**Selected excerpt**
On Tue, 2019-06-04 at 23:20 +0200, Ángel wrote:
> > In which case I think the argument about how to make sure Evo is
> > stopped before doing a backup is pointless. Just don't stop it.
> > 
> > poc
> 
> Even if a program is transactional, it only guarantees the state at a
> given point of time. Not that you can run a generic backup program in
> the background while the program works and that it will be consistent.
> 
> In order to do that you would need to work on a frozen filesystem. For
> instance using LVM. btrfs also supports making a snapshot of a volume,
> which is atomic. Then you could run your backup program over that copy,
> and then (optionally) remove the snapshot.
> 
> Suppose you were working locally on a maildir while you are running
> tar(1) for making a backup.¹
> 
> 1- tar reads the list of files on cur/ and starts reading them one by
> one to store them
> 2- you read a message, it gets renamed from
> 1528146778.123_0.evolution:2, to 1528146778.123_0.evolution:2,S
> 3- tar attempts to backup ‘1559682696.123_0.evolution:2,’, but as it's
> not there, will log an error and continue.

**Data**
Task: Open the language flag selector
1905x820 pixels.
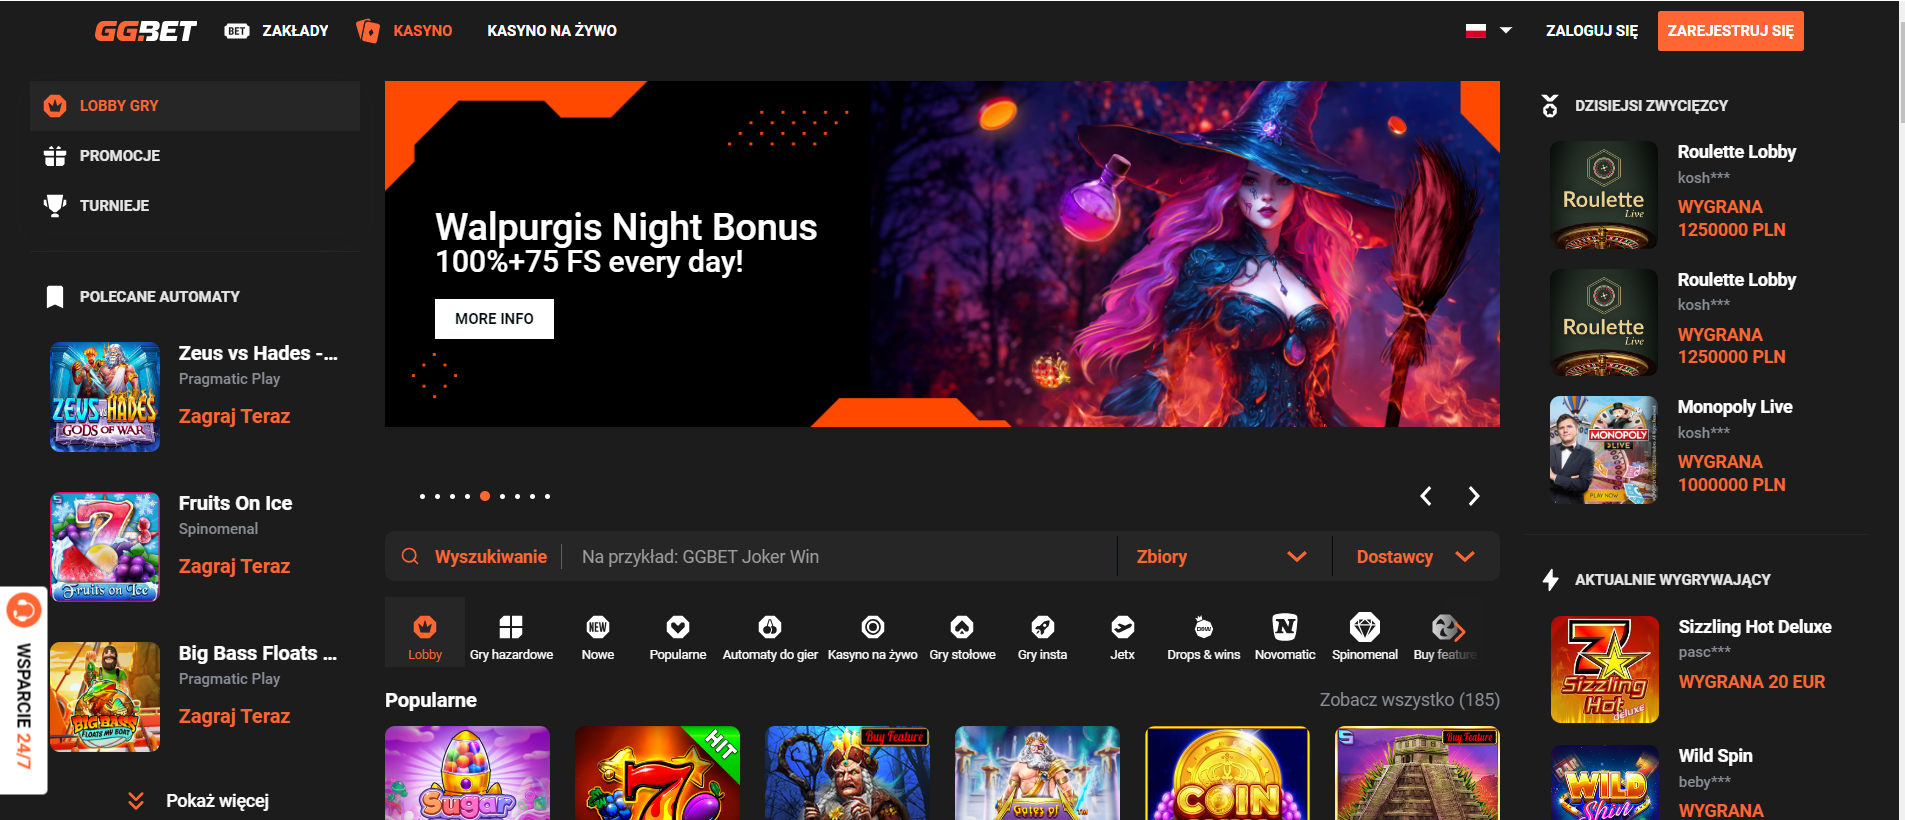Action: pyautogui.click(x=1487, y=31)
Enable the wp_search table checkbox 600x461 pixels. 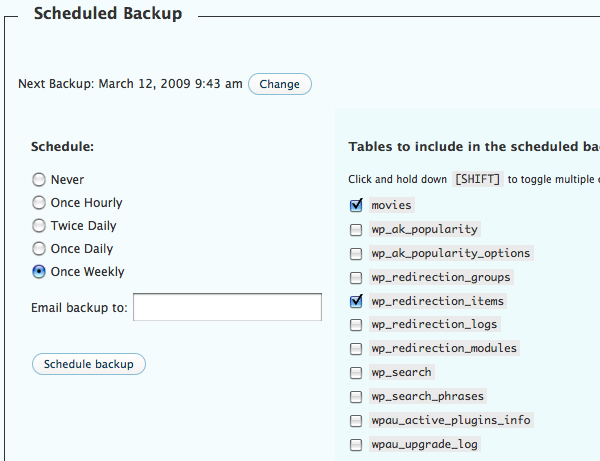click(x=356, y=373)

**Objective**
Carry on writing the email about backing up an Evolution maildir while the program is still running, starting right after its last sentence.

**Response**
> 
> The file has been on your mailbox for a year. The rename itself is
> atomic. A power failure would not lose that file [if it's on a journaled
> fs]. Yet your backup missed it.

Good point, and another reason to use IMAP rather than POP. Even though
parts of the IMAP local state may be lost due to a race condition, it
can always be recovered from the server, which AFAIK *is*
transactional.

poc

_______________________________________________
evolution-list mailing list
evolution-list@gnome.org
To change your list options or unsubscribe, visit ...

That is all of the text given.